But recall that Amazon started with books. The catalog for books is the size
of the card catalog that used to be at your library. A row of cabinets, filled
with rank and file of drawers, each filled with index cards. One could not
ship out paper catalogs, listing every book, to every book-buying home. But
delivering the catalog via the internet--and taking orders via web form rather
than mail, fax, or phone--made that mail-order business viable. And starting
from books, adding other items to the system was just scaling. If you can
handle all the ISBN numbers in existence, adding every other consumer product
isn't that much more.

Amazon made a system that allows customers to order every item from every
product catalog, from the same interface accessible form every couch, and--
most importantly--captured their market share early.

But now that omnibus e-commerce exists, competitors are going to chip away
until their early-mover advantage is gone, and all they have left is their
innovation since then.
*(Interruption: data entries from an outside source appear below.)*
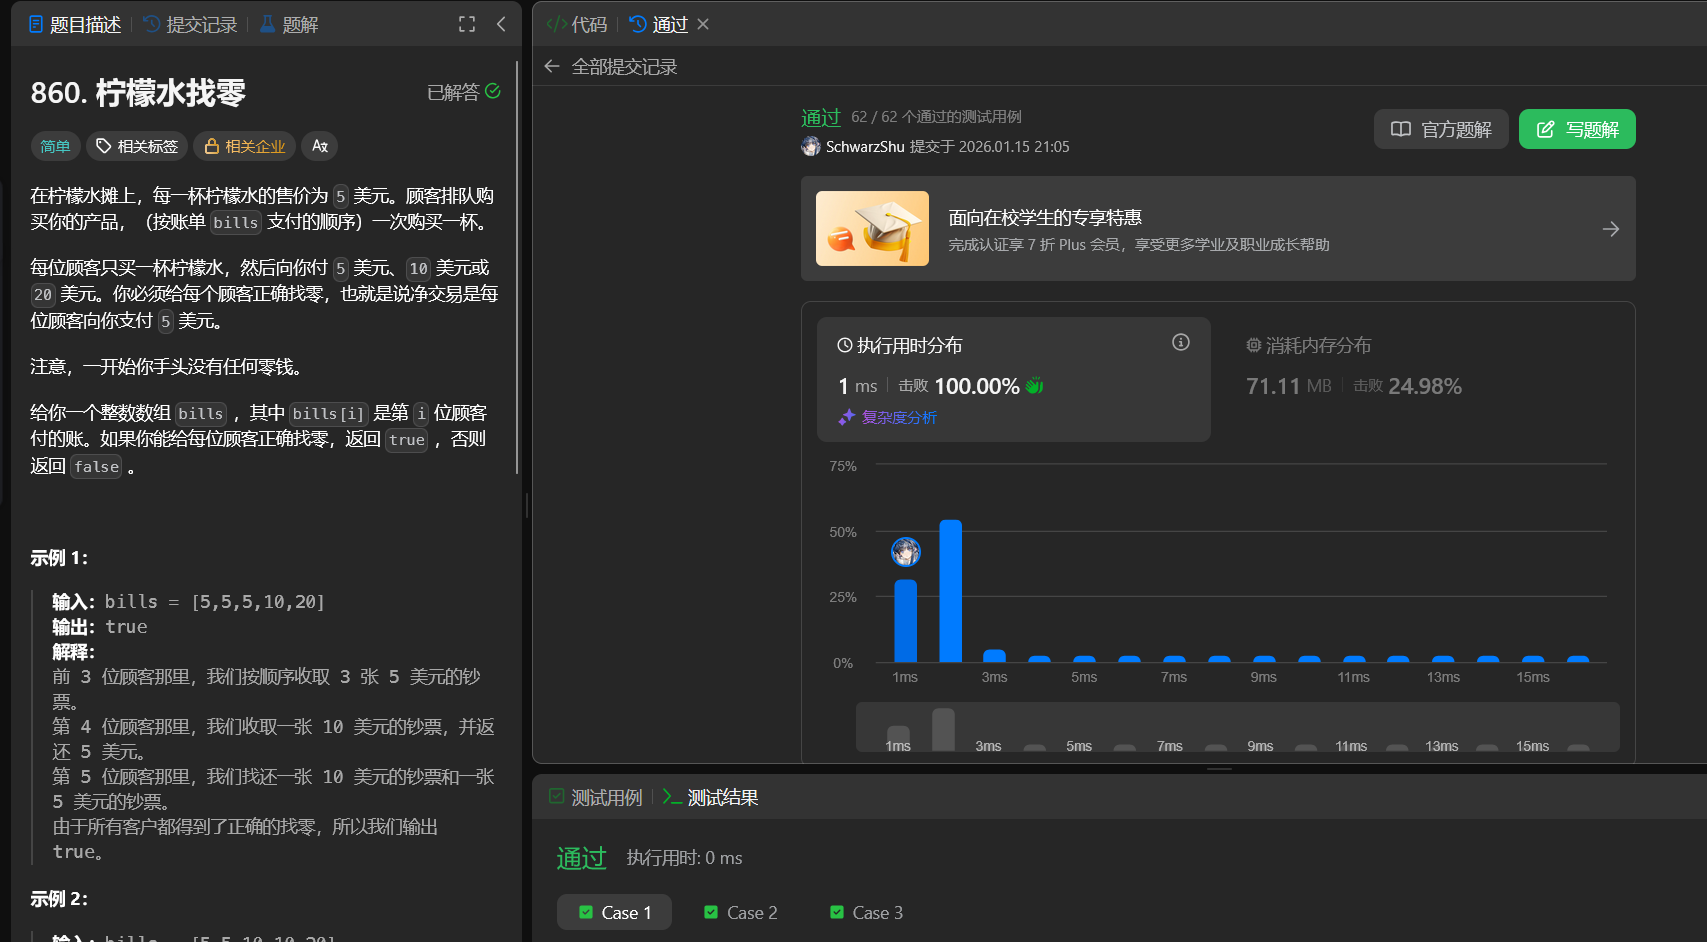1707x942 pixels.
Task: Switch to the 提交记录 tab
Action: (x=190, y=25)
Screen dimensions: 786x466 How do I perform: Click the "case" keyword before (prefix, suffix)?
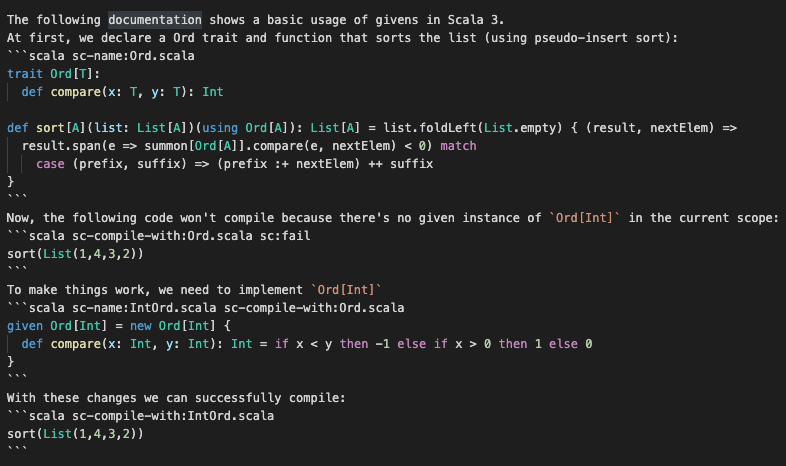click(50, 164)
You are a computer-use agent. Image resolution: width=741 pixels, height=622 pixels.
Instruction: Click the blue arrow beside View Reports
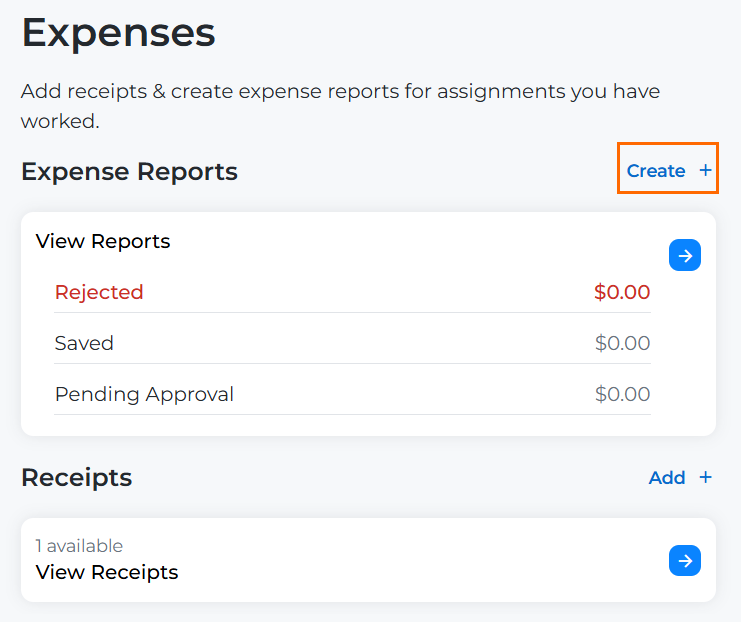[x=685, y=256]
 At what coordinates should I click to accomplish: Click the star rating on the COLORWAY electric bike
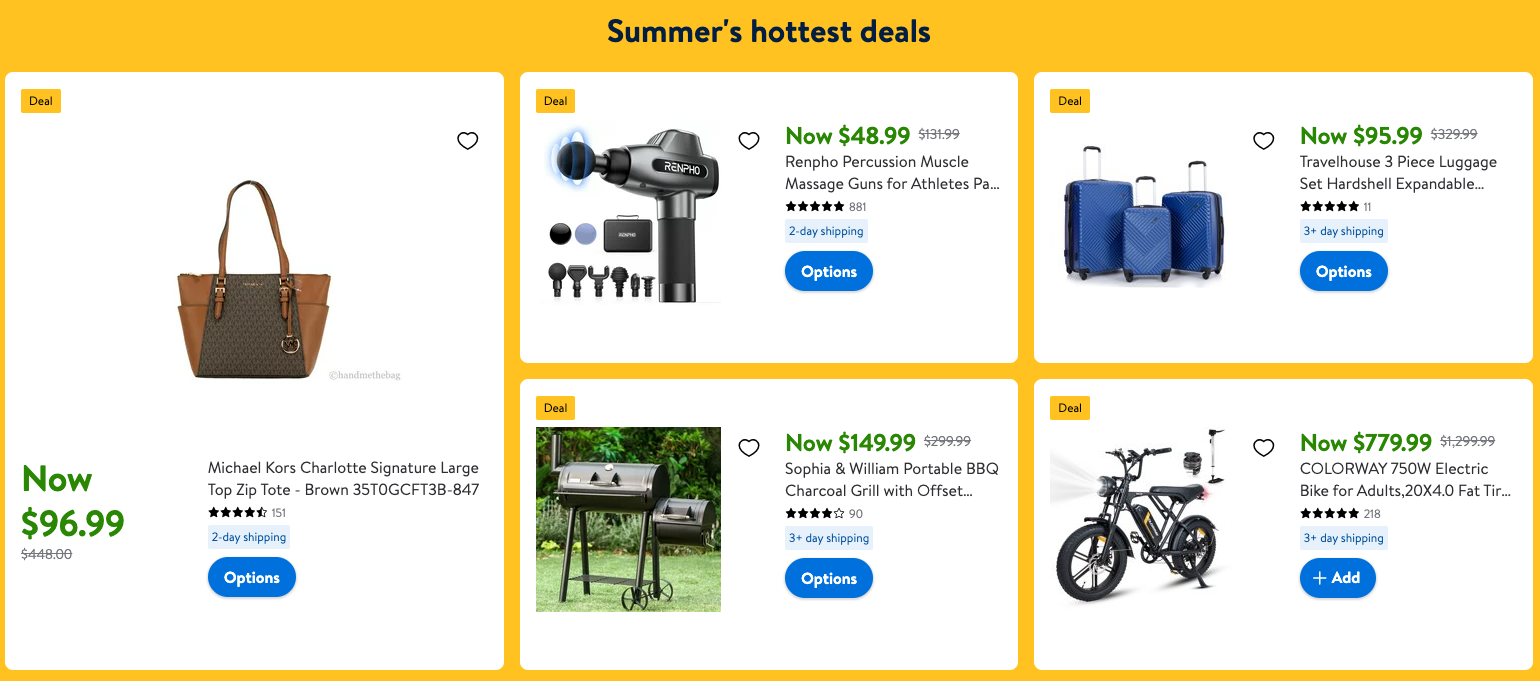[x=1327, y=513]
Aliexpress and Wal-Mart are going to hammer them from
the price side, and individual stores that can actually keep the counterfeits,
barely-suitable, and white-label garbage out of their catalog will hit them
from the quality side.

Amazon's innovation was _bigger catalogs, easier ordering_. And their early
patents are expiring now. They didn't build the other pieces they needed for a
120-year business while they had the protection--like searching and filtering;
honest, scam-resistant ratings; and advertising and recommendations. So they
have this huge catalog that presents as a giant wall of useless crap that
_might_ have the thing you actually want _somewhere_ in it, and not
necessarily at the best price. Unlike Sears, they still have enough money in
the bank to turn it around before it's too late. Probably not the leadership,
though.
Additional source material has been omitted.